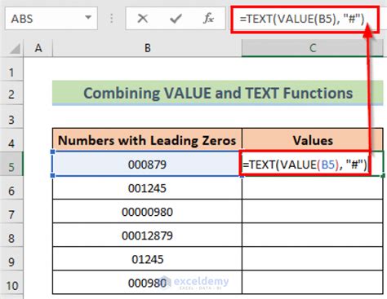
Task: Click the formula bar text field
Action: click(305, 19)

***

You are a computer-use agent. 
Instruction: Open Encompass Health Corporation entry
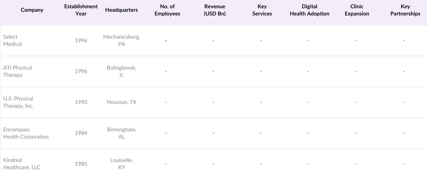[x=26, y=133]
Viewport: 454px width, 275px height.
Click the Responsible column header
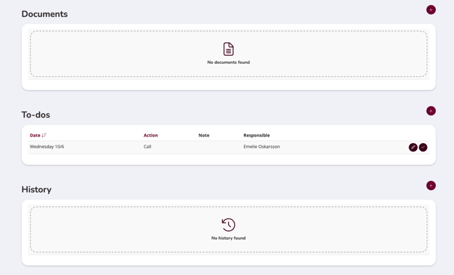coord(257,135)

***

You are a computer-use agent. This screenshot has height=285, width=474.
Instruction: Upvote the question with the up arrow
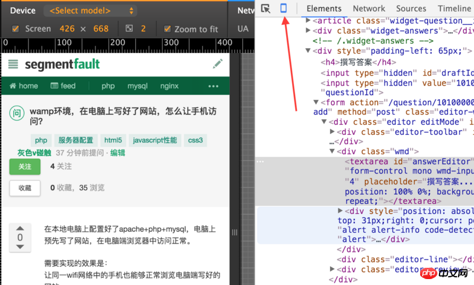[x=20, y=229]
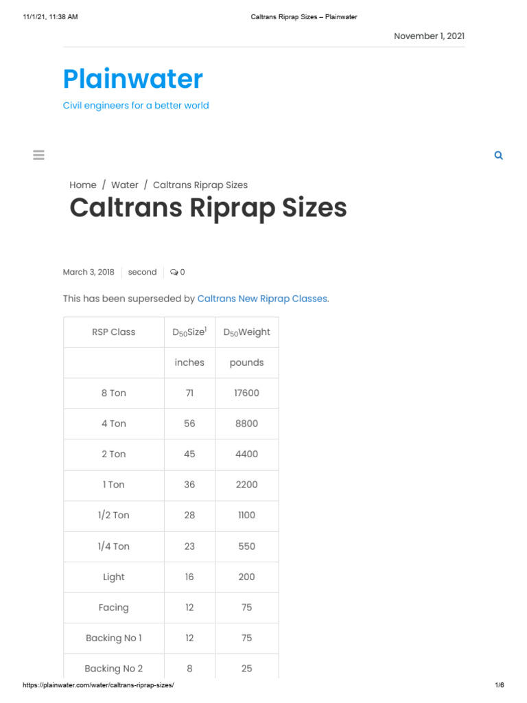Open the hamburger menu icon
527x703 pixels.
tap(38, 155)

***

**THE PROBLEM:**
Search the material above for the word "computer", then copy out each line that has it.

**ANSWER BOX:**
You are a computer-use agent. 
You are a computer-use agent. This screenshot has height=285, width=474.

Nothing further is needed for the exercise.